Re: [Lsf-pc] [LSF/MM/BPF TOPIC] Parallelizing filesystem writeback

Kundan Kumar <kundan.kumar@xxxxxxxxxxx> · Thu, 20 Feb 2025 19:49:22 +0530

Well, that's currently selected by __inode_attach_wb() based on
whether there is a memcg attached to the folio/task being dirtied or
not. If there isn't a cgroup based writeback task, then it uses the
bdi->wb as the wb context.

We have created a proof of concept for per-AG context-based writeback, as
described in [1]. The AG is mapped to a writeback context (wb_ctx). Using
the filesystem handler, __mark_inode_dirty() selects writeback context
corresponding to the inode.

We attempted to handle memcg and bdi based writeback in a similar manner.
This approach aims to maintain the original writeback semantics while
providing parallelism. This helps in pushing more data early to the
device, trying to ease the write pressure faster.
[1] https://lore.kernel.org/all/20250212103634.448437-1-kundan.kumar@xxxxxxxxxxx/

Then selecting inodes for writeback becomes a list_lru_walk()
variant depending on what needs to be written back (e.g. physical
node, memcg, both, everything that is dirty everywhere, etc).

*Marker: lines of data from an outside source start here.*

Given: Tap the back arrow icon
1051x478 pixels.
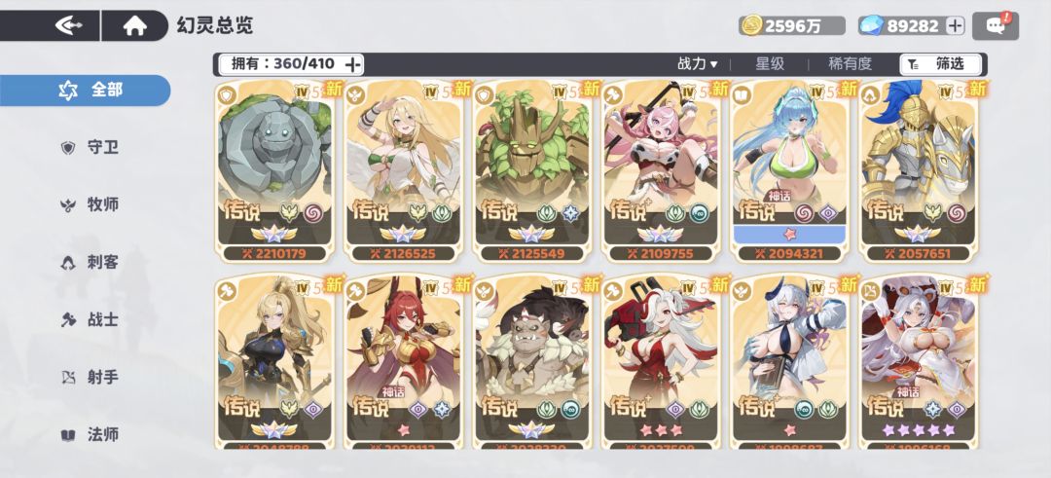Looking at the screenshot, I should 68,25.

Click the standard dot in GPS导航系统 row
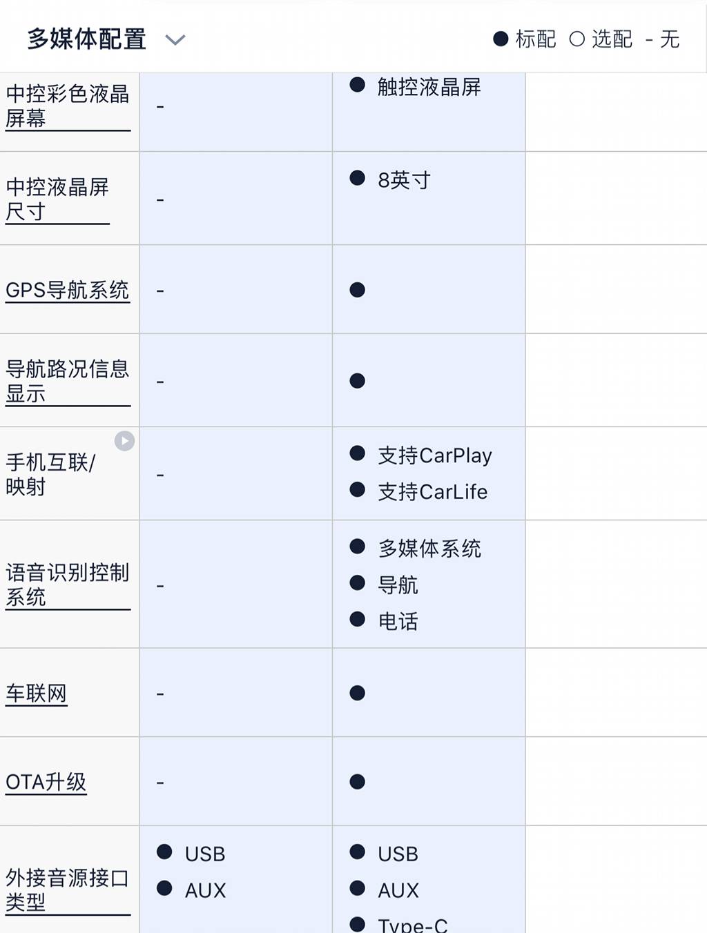tap(357, 290)

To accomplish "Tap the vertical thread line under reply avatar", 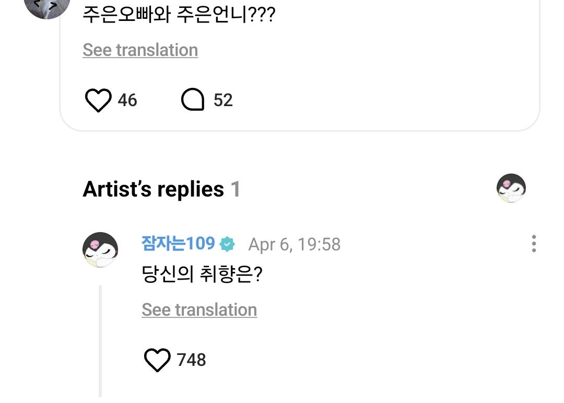I will (100, 341).
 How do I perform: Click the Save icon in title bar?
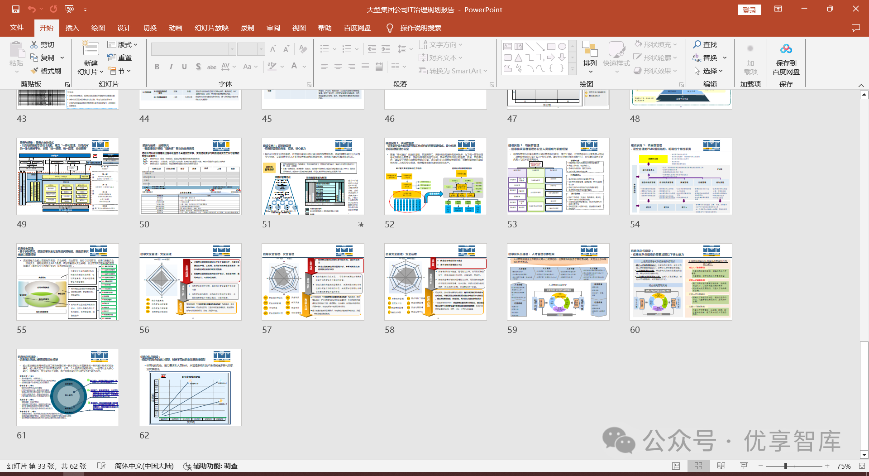(x=16, y=9)

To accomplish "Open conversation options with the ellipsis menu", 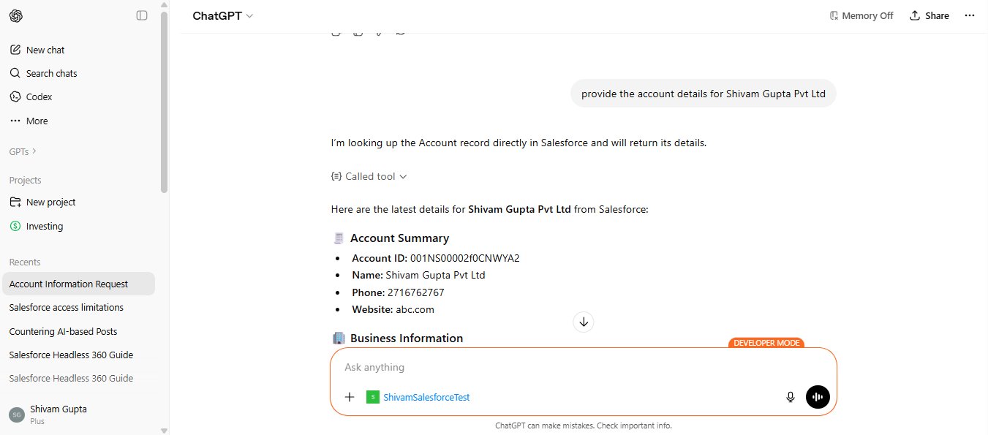I will [x=970, y=15].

We considered using list_lru to track inodes within a writeback context.
This can be implemented as:
struct bdi_writeback {
 struct list_lru b_dirty_inodes_lru; // instead of a single b_dirty list
 struct list_lru b_io_dirty_inodes_lru;
 ...
 ...
};
By doing this, we would obtain a sharded list of inodes per NUMA node.
However, we would also need per-NUMA writeback contexts. Otherwise,
even if inodes are NUMA-sharded, a single writeback context would stil
process them sequentially, limiting parallelism. But there’s a concern:
NUMA-based writeback contexts are not aligned with filesystem geometry,
which could negatively impact delayed allocation and writeback efficiency,
as you pointed out in your previous reply [2].

Would it be better to let the filesystem dictate the number of writeback
threads, rather than enforcing a per-NUMA model?

Do you see it differently?

[2] https://lore.kernel.org/all/Z5qw_1BOqiFum5Dn@xxxxxxxxxxxxxxxxxxx/